Today while on facebook I saw a good friend write about how her mother was headed into surgery... I did not think much of it. Later when I logged back on I saw that her mother had passed away. I felt like the wind had been knocked out of me. I started to cry and hurt because I could only imagine what it would be like to lose your mother.

Here I am hours later thinking and contemplating what pain she is experiencing and how radically different her life will be without her mother. I started to think about our Savior's love for us. If I hurt this bad for a friend of mine whom I have not seen in years how does He feel when we hurt? I know He loves us so much more than we are capable of loving each other. Today I am grateful for the plan of happiness. I am grateful for the sweet peace the gospel brings. It is in times like these that we truly see the blessing the gospel brings to us and the happiness we can find in it!

Tuesday, February 9, 2010

"Really, it's 2 AM could you please shut-up so I can sleep?"

Two nights ago I could not sleep. I know I am not the ONLY person that struggles with not sleeping. I hate it when I begin to drift off and one of my kids wakes me up! That happened twice and by 2:00 am I had chatty mind syndrome I also call CMS and was about to beat myself because "really its 2 am could you please shut-up so I can sleep?" I let my mind drift off and start to worry about all things I struggle with in life.
During testimony meeting this past week a girl got up and bore her testimony. Although I was struggling to keep my kids at bay I listened to her simple testimony about trials. She said that we are given trials that are unique to each of us, and those trials we are given are for us to overcome with the help of the Savior. Not for us to overcome by ourselves. We are given trials to help us draw nearer to Him.

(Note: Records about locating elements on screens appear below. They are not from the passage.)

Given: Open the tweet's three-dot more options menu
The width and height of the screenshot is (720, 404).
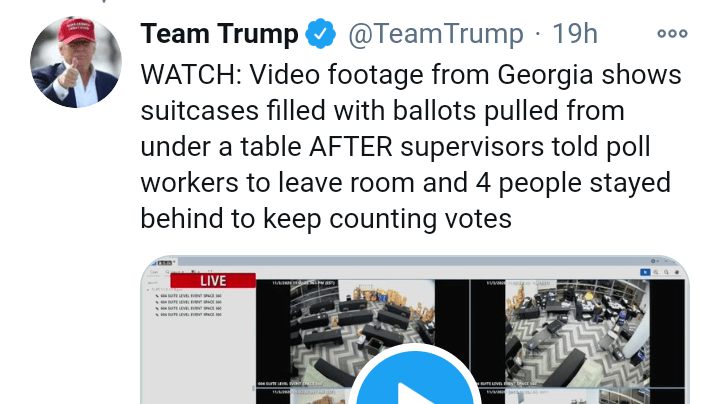Looking at the screenshot, I should point(672,33).
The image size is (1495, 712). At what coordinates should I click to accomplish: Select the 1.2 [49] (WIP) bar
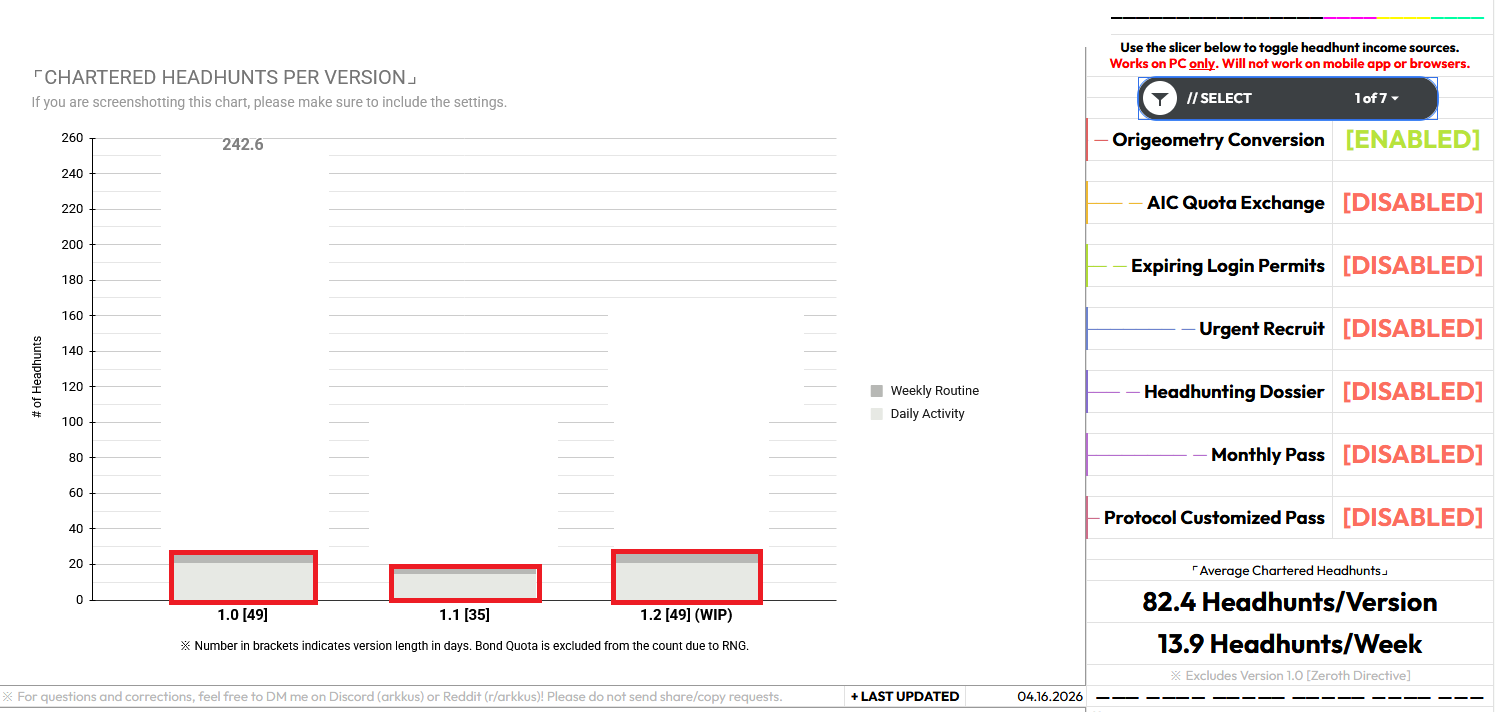(687, 577)
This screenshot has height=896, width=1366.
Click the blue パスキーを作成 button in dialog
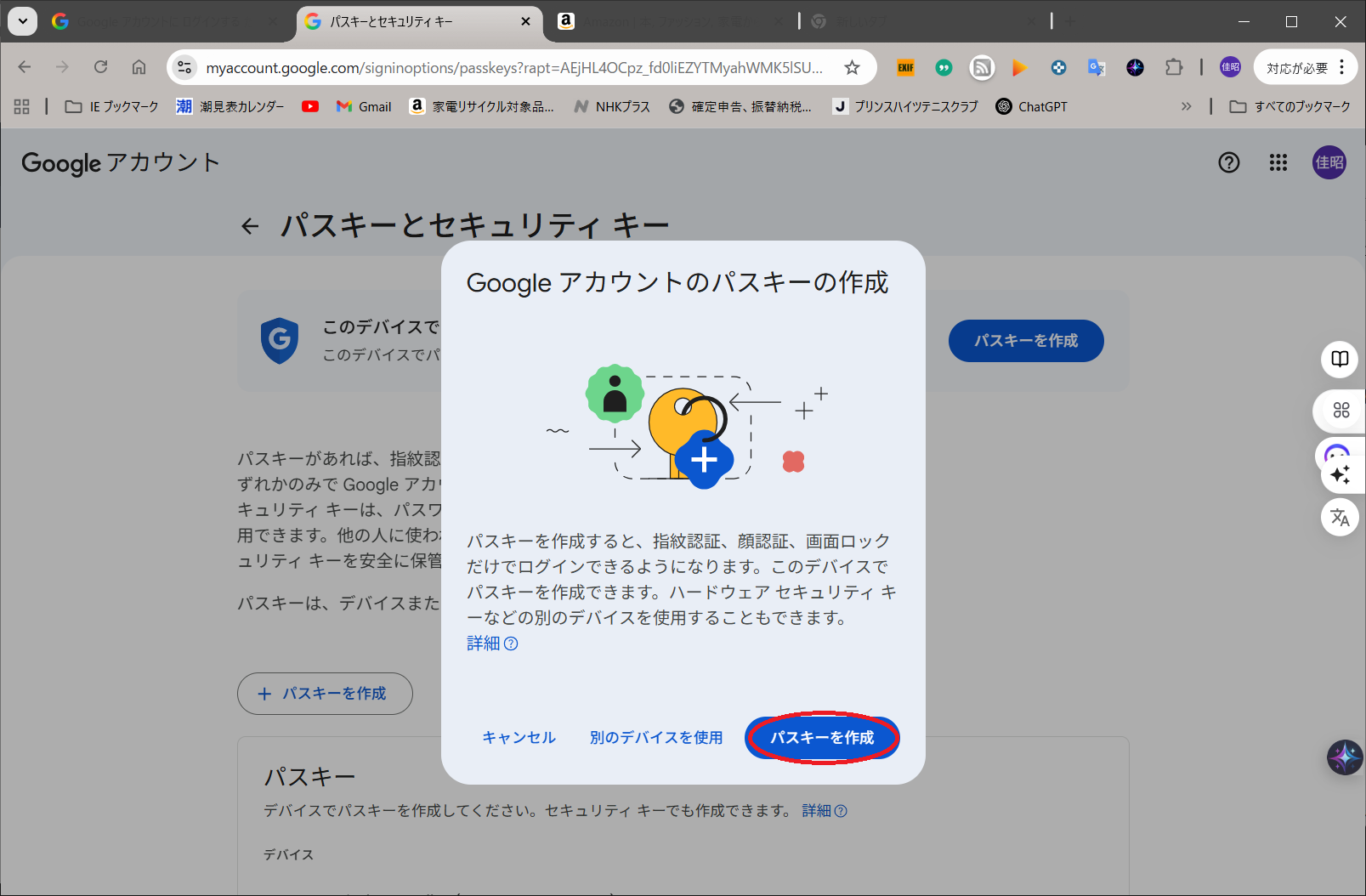click(x=822, y=737)

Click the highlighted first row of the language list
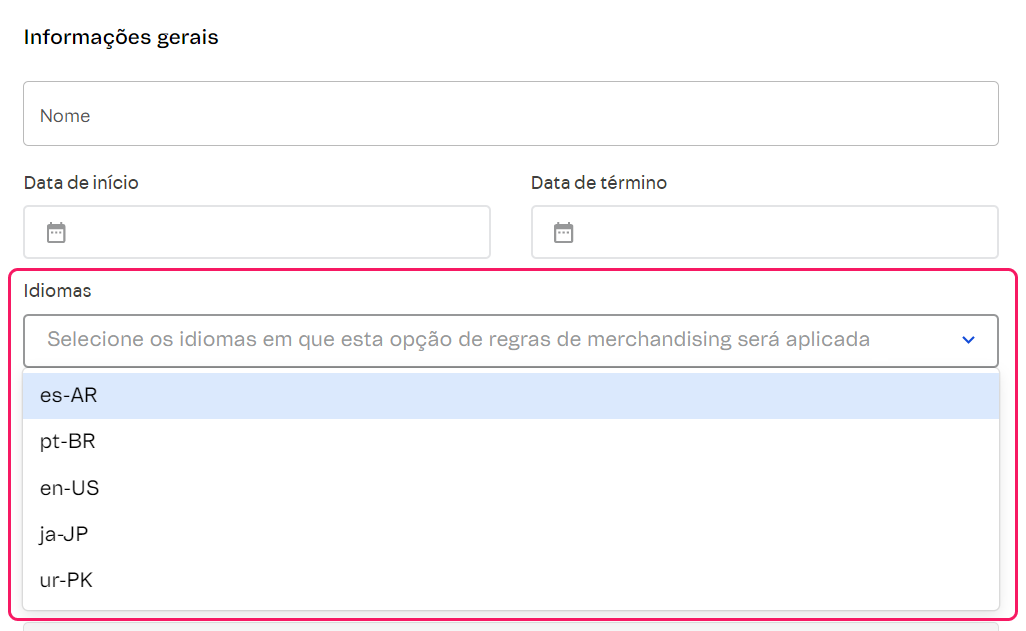point(510,396)
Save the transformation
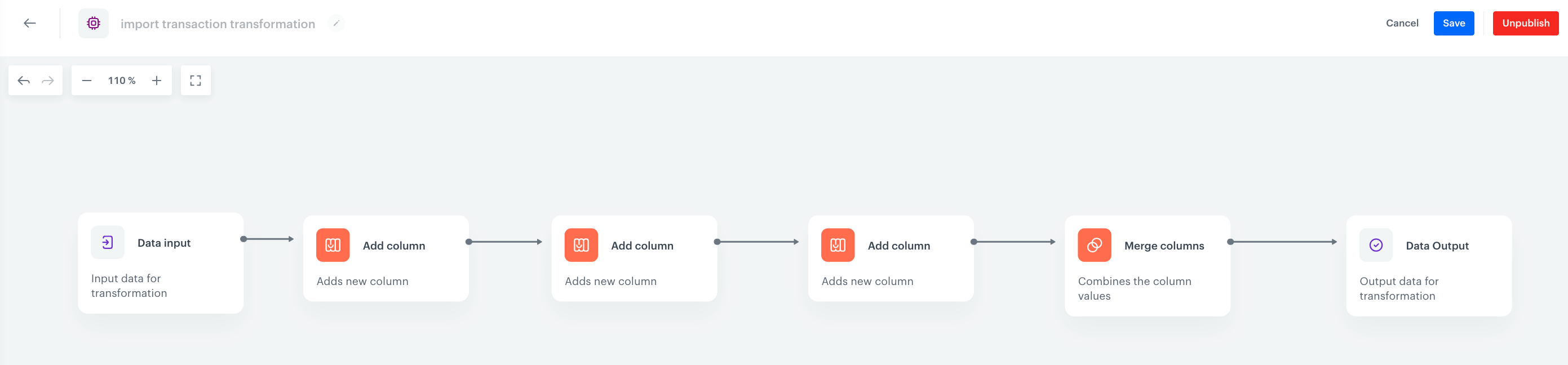Image resolution: width=1568 pixels, height=365 pixels. click(x=1454, y=23)
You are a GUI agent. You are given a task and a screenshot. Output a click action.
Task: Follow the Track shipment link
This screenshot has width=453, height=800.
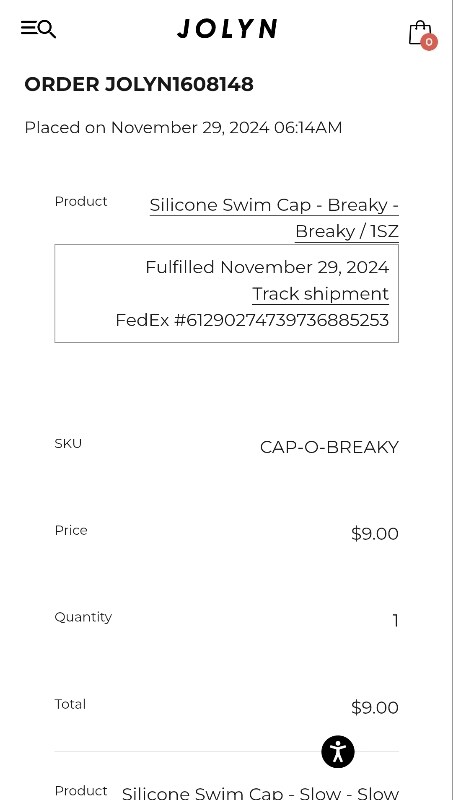tap(320, 294)
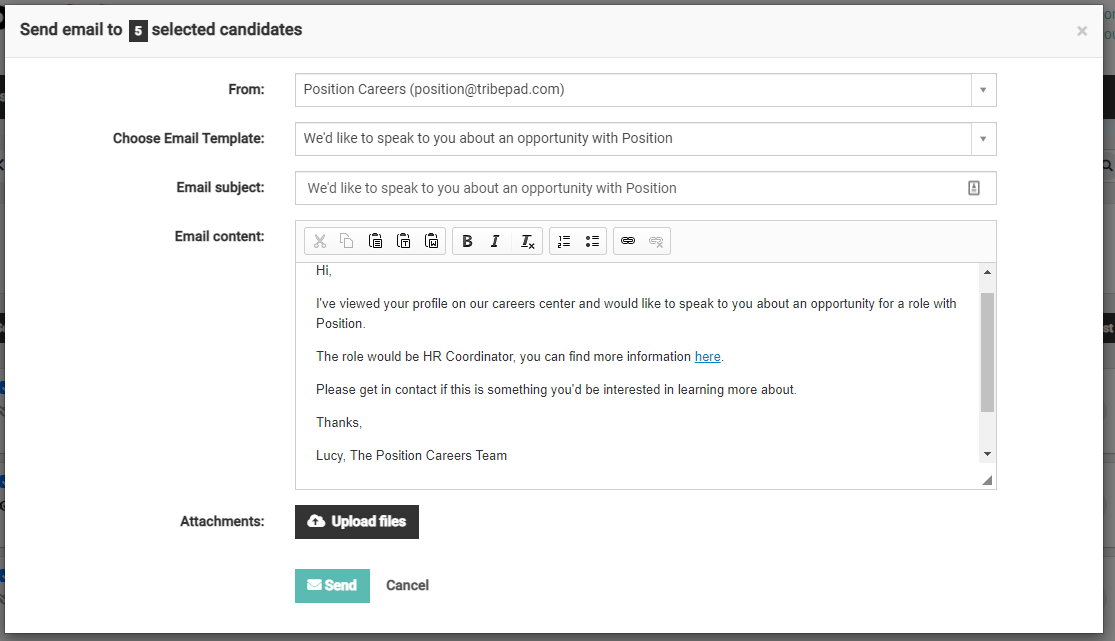1115x641 pixels.
Task: Click the Unlink icon
Action: [x=656, y=241]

So here is my problem: All my trials seem to pull me away

I know the Sunday school solution to this problem. I need the practical one!
Back to the story: So by 3 am I was pretty sure someone was breaking into my house to kill me (another problem I struggle with is I am ALWAYS sure someone wants to kill me, and every sound in the house at night is a burglar!) Too many episodes of Dateline, and Forensic files!
So in my sleep deprived state I came up with this... Someone is not going to kill me tonight. And I must be pretty special to my Heavenly Father. If my life was easier and I had fewer trials then I guess I think... I don't need to grow and develop into anything special because the Lord does not have much planned for me. But I know He does. I can feel it in my heart. I know I play an intricate role in this life, I know we all do!

Monday, January 4, 2010

If I write it down... there is more pressure to do it!

I usually want to scream when people write all their new year's resolutions.  I tend to think it is a private matter.  That being said I am going to list a few non-personal resolutions that I will work on.

1.  Get on a plane oh and fly somewhere!
2.  Run a 5K
3.  Enjoy a vacation without any panic attacks!!

So that's it.  No lose 15 lbs and other nonsense.  Just a few goals that will be difficult for me!